Empire and gender are the unifying factors for the historical subjects of this volume, as all were women who lived in some part of the Iberian world. What do the experiences of women on the Texas frontier have in common with those of a female servant in Portuguese Goa, or illiterate Portuguese folk healers with women of the African diaspora in the Caribbean? The shared history, culture, and experiences of the metro-pole shaped the colonial system in which women of the Iberian Atlantic functioned. The first wave of Atlantic expansion set the precedent in locations like Santo Domingo and Mexico. As empire expanded to far-off destinations such as Peru or Goa, both represented here, the imperial institutions forged in the first wave of empire carried over into these new regions. The Atlantic experiences of empire building, then, informed colonial societies in the Pacific and the Indian oceans as well.
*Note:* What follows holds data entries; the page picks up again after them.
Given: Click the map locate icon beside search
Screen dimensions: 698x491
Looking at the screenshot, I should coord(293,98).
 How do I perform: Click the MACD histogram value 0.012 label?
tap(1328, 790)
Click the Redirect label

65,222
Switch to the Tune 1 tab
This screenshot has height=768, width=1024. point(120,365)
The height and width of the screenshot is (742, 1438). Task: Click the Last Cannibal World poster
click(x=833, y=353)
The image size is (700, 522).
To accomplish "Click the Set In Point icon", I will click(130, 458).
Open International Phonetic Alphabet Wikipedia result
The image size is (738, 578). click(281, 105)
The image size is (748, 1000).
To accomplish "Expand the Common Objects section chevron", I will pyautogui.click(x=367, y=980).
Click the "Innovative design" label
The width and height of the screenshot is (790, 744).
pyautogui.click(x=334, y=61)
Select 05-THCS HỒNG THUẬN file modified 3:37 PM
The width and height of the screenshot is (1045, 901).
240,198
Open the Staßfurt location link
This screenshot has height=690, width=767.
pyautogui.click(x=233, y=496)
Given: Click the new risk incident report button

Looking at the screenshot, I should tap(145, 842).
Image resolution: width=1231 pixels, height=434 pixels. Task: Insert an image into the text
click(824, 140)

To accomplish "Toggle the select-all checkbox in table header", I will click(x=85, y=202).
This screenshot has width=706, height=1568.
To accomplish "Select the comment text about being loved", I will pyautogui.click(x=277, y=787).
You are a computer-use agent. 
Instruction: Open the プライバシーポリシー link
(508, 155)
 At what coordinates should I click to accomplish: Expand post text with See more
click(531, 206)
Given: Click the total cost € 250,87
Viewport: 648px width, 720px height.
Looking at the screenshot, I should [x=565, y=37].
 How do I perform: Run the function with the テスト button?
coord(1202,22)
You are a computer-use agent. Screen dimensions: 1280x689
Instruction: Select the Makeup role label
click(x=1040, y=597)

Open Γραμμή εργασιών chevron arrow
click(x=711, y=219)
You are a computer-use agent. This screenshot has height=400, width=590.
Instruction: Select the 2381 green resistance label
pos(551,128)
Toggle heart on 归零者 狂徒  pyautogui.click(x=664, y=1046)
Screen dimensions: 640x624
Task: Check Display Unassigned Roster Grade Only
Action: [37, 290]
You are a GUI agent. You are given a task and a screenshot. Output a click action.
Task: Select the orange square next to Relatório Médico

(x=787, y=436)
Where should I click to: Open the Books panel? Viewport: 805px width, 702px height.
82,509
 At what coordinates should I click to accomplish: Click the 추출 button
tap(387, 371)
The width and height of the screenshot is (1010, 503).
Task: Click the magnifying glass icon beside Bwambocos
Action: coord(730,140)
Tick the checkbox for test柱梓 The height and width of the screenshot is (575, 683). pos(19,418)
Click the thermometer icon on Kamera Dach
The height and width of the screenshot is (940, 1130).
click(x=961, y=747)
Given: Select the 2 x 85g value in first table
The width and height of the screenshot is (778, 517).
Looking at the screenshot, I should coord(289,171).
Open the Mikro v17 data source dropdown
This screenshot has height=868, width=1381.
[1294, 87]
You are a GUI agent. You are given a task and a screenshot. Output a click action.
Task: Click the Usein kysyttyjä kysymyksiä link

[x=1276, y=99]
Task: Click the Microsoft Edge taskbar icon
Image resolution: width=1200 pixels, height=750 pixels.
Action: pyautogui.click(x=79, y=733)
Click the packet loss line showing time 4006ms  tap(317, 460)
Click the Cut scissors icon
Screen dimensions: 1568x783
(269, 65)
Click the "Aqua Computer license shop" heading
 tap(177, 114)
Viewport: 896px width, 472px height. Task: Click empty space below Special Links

Though the locations might be as far apart as Lisbon and Mexico City, these areas had a unified set of laws and customs based on Iberian legal practices shaped in part by the medieval Spanish book of laws, the Siete Partidas. As Carla Gerona shows in her essay on the Texas frontier, even in the outermost borderlands of the Iberian empire we see remnants of the Iberian statutory code. The links between Iberian monarchy and Catholicism also signified religious models and prerogatives (while not implying religious hegemony). Many women who traveled from Iberia to their new environs carried with them elements of restrictive European gender ideology. Inevitably, gender practices were exported along with language, food, and material culture. Migrating women, such as female communities of nuns, bespeak empire in action. As empire expanded into new areas, so did hierarchies of gender and of racial discrimination. These chapters purposefully offer a gendered view of the early modern Atlantic world. In their sum, they highlight women as actors, no matter how peripheral or marginalized, in the creation of the Atlantic.